In the morning we set off for Sinharaja Rainforest Reserve on our way-too-fancy-to-be-rented yellow scooter. Google Maps promised us a 2-hour journey, but considering that the road twisted and turned through the hill country, we knew it would be at least 3 hours for us. Having finally arrived at the village closest to the park, we were immediately accosted by several guides who wanted to drive us on their own rickshaws to the park entrance. We refused and persevered on our little scooter over puddles, potholes and jagged rocks which constituted the last few kilometres before the park. One of the guides followed us closely on his rickshaw and his persistence won us over. After a bit of haggling, we agreed on a 4-hour hike through the reserve. As we set out on our mini-hike down a path, which was used by the locals on their scooters, our guide asked us to tuck in our pants into our socks, while covering our ankles in salt. Reason? Protection against leeches. At the time, I wasn’t really concerned with the little suckers, but little did I know that in just a few days they would come back to bite me (literally). 

As we walked along the path, our guide stolidly pointed out snakes, lianas, lizards and insects, none of which we would have noticed by ourselves. We were impressed with the ease at which the guide was able to find hidden creatures all around us. Finally, we got to the waterfall, and our guide proudly pointed out that it was “foreigners-only”. This was a bitter sweet experience for us, as on the one hand it was quite amazing to enjoy the relative peace and quiet of this natural setting, while on the other, it was simply too strange to be the benefitting recipients of the experience barred for locals. The waterfall created a strong radial current, and it was a challenge to swim against the current trying to reach the waterfall – you ended up treading water without moving.
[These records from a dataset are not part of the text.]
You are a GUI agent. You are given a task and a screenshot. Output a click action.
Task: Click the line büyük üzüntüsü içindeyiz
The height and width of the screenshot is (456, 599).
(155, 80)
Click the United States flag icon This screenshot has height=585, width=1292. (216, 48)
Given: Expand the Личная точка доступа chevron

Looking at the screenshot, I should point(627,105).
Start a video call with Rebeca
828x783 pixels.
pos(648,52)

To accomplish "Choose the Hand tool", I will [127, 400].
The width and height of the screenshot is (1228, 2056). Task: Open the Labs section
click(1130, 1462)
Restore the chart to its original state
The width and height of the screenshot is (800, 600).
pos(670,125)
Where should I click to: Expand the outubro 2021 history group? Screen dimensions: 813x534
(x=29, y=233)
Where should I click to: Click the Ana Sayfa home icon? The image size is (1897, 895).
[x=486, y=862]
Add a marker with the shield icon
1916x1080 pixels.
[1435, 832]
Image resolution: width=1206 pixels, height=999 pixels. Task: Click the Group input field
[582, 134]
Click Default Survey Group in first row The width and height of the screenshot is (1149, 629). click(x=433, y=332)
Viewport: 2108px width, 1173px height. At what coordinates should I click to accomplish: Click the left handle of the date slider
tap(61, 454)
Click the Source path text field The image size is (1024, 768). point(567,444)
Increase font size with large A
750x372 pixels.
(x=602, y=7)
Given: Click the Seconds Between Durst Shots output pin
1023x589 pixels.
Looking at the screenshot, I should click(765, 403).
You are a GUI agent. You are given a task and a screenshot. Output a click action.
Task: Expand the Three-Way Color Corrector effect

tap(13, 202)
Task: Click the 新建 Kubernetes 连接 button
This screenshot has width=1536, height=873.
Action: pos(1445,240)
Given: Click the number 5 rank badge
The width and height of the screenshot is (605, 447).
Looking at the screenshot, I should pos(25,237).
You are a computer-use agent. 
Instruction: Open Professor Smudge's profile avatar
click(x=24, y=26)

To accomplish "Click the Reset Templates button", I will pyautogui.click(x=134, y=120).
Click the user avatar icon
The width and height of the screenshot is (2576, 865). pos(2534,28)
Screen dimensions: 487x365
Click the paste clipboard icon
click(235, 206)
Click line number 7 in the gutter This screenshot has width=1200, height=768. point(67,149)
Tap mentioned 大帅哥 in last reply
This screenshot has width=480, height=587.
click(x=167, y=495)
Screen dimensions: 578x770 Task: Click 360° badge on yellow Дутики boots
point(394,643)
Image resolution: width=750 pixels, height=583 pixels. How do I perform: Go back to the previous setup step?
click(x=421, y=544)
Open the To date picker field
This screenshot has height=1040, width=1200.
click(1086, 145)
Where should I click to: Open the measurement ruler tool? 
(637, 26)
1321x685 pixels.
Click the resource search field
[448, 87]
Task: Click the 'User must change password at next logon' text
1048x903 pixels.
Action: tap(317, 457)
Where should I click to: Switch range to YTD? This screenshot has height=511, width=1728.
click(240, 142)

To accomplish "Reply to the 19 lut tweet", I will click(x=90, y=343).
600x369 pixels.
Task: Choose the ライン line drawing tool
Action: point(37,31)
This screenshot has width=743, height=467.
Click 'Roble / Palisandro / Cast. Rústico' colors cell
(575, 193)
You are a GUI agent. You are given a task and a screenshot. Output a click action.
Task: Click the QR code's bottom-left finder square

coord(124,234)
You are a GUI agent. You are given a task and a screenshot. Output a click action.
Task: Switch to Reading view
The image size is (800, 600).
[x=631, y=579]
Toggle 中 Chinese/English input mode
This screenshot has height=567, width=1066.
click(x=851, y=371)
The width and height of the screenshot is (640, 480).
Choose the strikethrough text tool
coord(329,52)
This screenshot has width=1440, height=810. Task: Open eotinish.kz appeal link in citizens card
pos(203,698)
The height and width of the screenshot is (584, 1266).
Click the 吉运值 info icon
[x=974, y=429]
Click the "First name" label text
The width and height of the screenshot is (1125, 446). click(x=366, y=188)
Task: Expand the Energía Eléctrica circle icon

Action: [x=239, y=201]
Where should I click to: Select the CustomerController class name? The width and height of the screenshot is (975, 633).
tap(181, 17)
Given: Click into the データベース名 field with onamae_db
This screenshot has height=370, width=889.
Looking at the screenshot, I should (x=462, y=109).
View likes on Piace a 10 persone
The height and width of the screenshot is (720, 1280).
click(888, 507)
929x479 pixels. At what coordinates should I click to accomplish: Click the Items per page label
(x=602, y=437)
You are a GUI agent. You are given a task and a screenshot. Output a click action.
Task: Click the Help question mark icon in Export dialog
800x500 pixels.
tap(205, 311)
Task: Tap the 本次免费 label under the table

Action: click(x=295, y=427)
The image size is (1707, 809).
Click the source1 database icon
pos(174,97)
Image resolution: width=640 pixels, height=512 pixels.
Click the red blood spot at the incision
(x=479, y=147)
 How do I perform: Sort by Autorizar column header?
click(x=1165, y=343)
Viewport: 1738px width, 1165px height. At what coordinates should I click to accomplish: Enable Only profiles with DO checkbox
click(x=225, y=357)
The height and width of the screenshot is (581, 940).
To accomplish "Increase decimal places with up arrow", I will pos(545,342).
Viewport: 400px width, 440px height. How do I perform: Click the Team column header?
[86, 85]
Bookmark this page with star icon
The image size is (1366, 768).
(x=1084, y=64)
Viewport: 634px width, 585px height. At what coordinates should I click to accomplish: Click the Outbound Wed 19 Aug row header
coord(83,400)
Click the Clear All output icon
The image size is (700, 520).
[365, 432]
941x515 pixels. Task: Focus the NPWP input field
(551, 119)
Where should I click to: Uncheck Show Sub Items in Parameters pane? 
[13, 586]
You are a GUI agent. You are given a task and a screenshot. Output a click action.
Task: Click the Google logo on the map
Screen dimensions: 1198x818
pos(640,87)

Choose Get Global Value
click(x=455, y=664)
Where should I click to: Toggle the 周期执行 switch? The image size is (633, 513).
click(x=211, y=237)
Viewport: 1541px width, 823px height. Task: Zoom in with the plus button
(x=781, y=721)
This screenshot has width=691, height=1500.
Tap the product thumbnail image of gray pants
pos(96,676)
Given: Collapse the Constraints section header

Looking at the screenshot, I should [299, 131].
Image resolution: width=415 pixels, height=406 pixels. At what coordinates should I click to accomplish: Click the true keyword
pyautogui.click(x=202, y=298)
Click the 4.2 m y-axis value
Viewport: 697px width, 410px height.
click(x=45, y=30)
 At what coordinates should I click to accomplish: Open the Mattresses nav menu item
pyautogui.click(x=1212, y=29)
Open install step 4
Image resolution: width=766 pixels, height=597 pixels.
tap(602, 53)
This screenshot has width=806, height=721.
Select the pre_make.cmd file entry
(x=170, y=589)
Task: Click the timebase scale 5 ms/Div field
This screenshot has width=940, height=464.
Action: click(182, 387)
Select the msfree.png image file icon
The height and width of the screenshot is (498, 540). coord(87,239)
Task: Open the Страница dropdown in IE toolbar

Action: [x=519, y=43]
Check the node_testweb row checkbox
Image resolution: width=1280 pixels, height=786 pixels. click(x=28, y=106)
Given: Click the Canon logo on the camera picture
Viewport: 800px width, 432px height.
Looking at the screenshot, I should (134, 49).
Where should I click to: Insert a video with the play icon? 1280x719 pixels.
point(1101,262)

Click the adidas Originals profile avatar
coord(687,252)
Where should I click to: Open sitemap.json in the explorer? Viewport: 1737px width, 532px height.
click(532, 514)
After splashing around for a bit, we were ready to carry on, while our guide was ready to take us back to the parking lot. We insisted that we wanted to see more of the rainforest, because we paid for more time, and the guide conceded by taking us up a much less-travelled trail. He was noticeably less confident in his spotting, and it felt like he was simply biding time before taking us back to the parking lot. It all started to make sense – the reason why the guide was so well-versed on the main trail was because on the daily basis, he routinely shuttled tourists between the parking lot and the “foreigners-only” waterfall. While I was greatly appreciative to see untouched rainforest around me, it was incredibly sad to see excessive tourism reduce a national park to a single well-trodden route between a parking lot and an arbitrarily exclusive waterfall.